The financial terms of the deal weren't disclosed, and that's a pity. One is left to wonder who had the greater leverage in the negotiations. On the one hand, Sirius reaches a much larger audience now than it did when the original deal began in 2004. At the time, Sirius paid the league $188 million in cash and $32 million in stock for seven years.

On the other hand, it's not as if Sirius has to pay a premium to be the "exclusive" satellite radio provider: Sirius XM now watches over the only two satrad networks.

Streaming rights have been added to the deal. The NFL is now available for Sirius subscribers -- or XM accounts that pay a premium for the "Best Of" package -- with online access. It's not clear if this also includes streaming through the official smartphone apps for Apple, Research In Motion, and Google's Android. After all, Howard Stern's show is available as a stream, but not through the smartphone apps.

I'll admit it: I was a skeptic when Sirius signed the original deal. Play-by-play exclusivity may be huge for DirecTV's (NYSE: DTV  ) Sunday Ticket, but how many people are spending three hours on the road on a Sunday? Satellite radio remains largely an entertainment appliance for commuters, making XM's deal with baseball -- where weekday games abound -- the more logical league tie-in. Terrestrial radio also covers the hometown favorites, though one can argue that there are plenty of displaced fans living far from their favorite teams.

The original math was tough to stomach, because Sirius was shelling out compensation of more than $31 million to the NFL for its 500,000 subscribers. These days, Sirius accounts for nearly half of Sirius XM's 20 million subscribers, so the new terms are likely far kinder on a per-subscriber basis.

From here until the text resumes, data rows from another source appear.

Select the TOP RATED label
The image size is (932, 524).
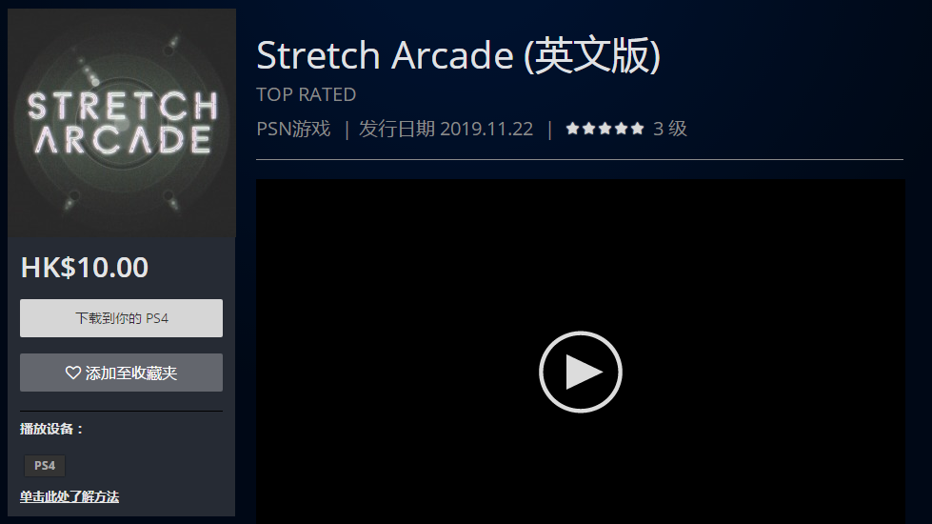click(307, 94)
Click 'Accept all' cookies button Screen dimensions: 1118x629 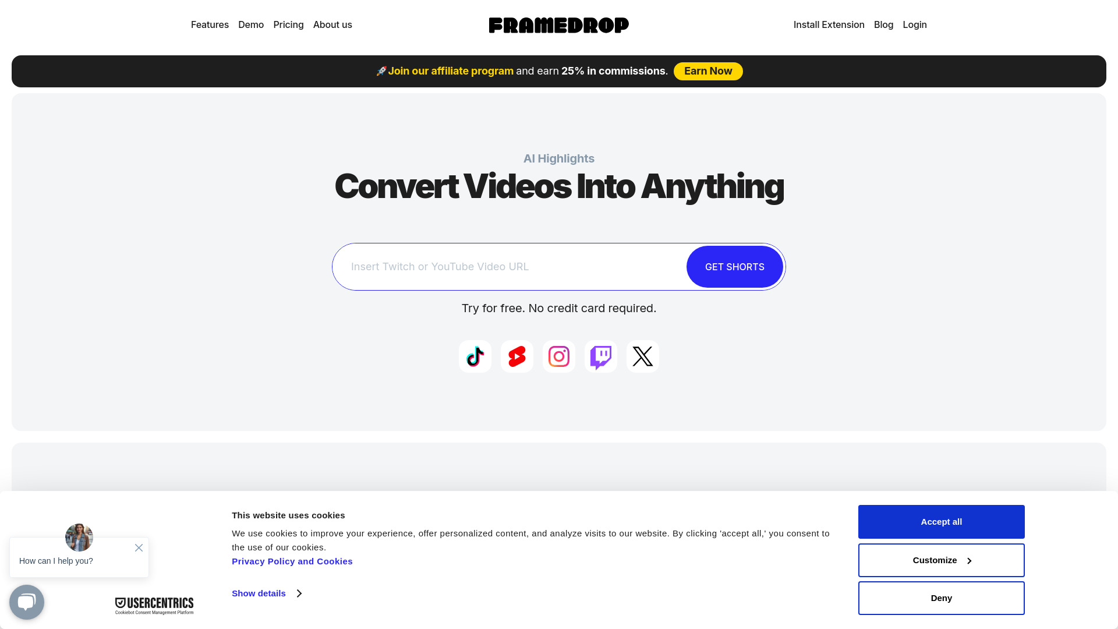942,521
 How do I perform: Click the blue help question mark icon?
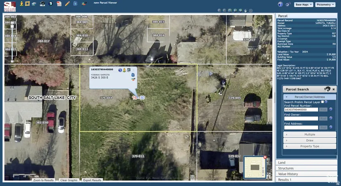point(280,4)
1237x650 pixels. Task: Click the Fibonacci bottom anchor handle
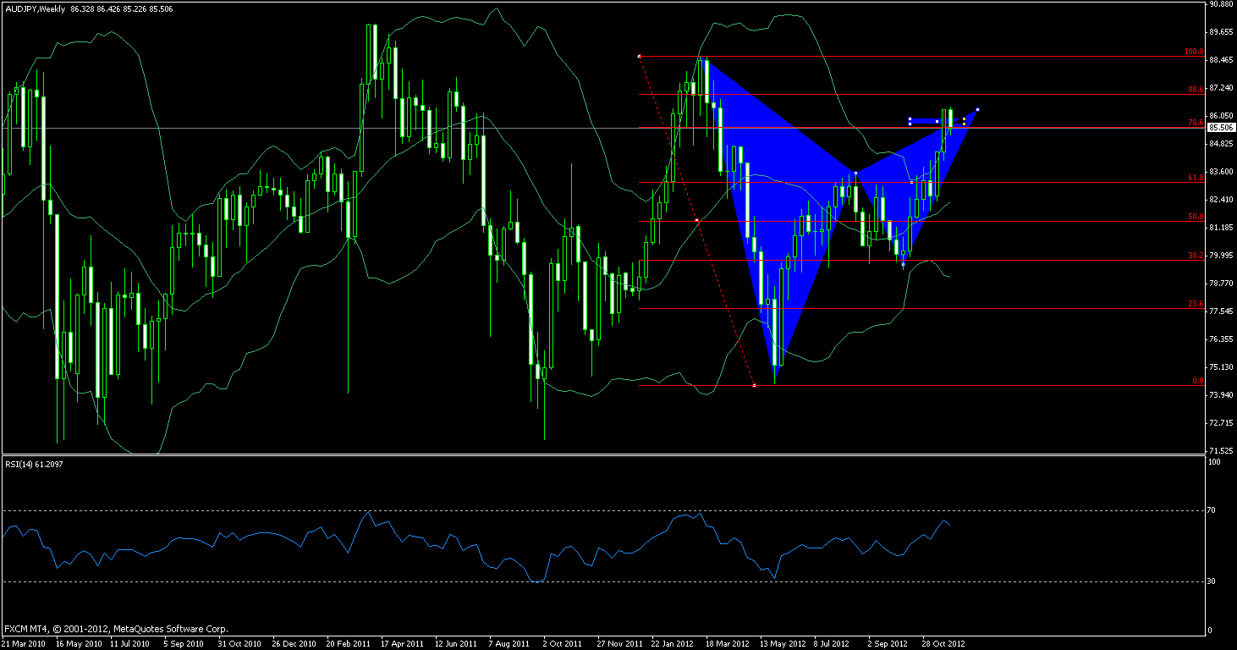pos(753,385)
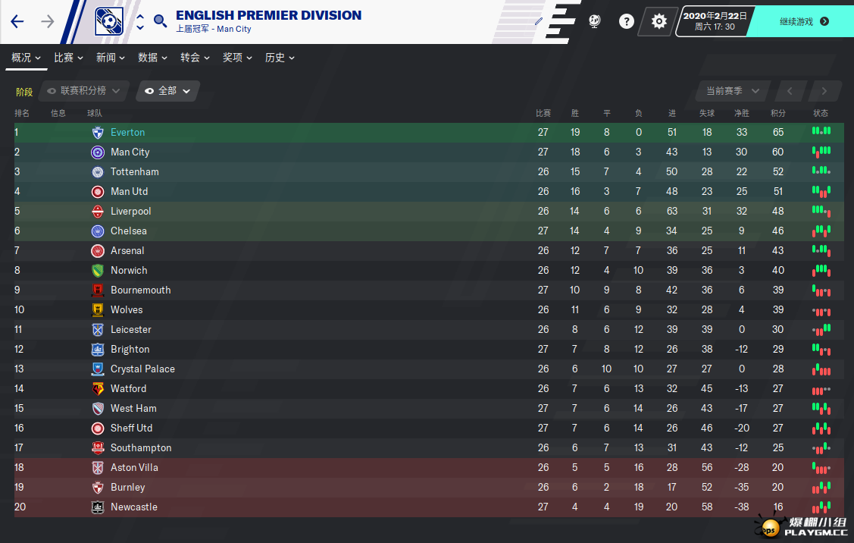Open the search magnifier icon
854x543 pixels.
[160, 21]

In the end, it may be more about premium prestige than listener ratings for any particular game. After all, this is one more thing that some freeloaders can't hear on terrestrial radio. If Sirius XM is entertaining a rate hike when its FCC-mandated free time period ends next year, it needs to make sure that it arms itself with as much premium programming as possible.

It's how you win the game.

How big is the NFL for Sirius listeners? Share your thoughts in the comments box below.

Google is a Motley Fool Inside Value recommendation and a Motley Fool Rule Breakers selection. Apple is a Motley Fool Stock Advisor pick. The Fool owns shares of Apple and Google. Try any of our Foolish newsletter services free for 30 days. We Fools may not all hold the same opinions, but we all believe that considering a diverse range of insights makes us better investors.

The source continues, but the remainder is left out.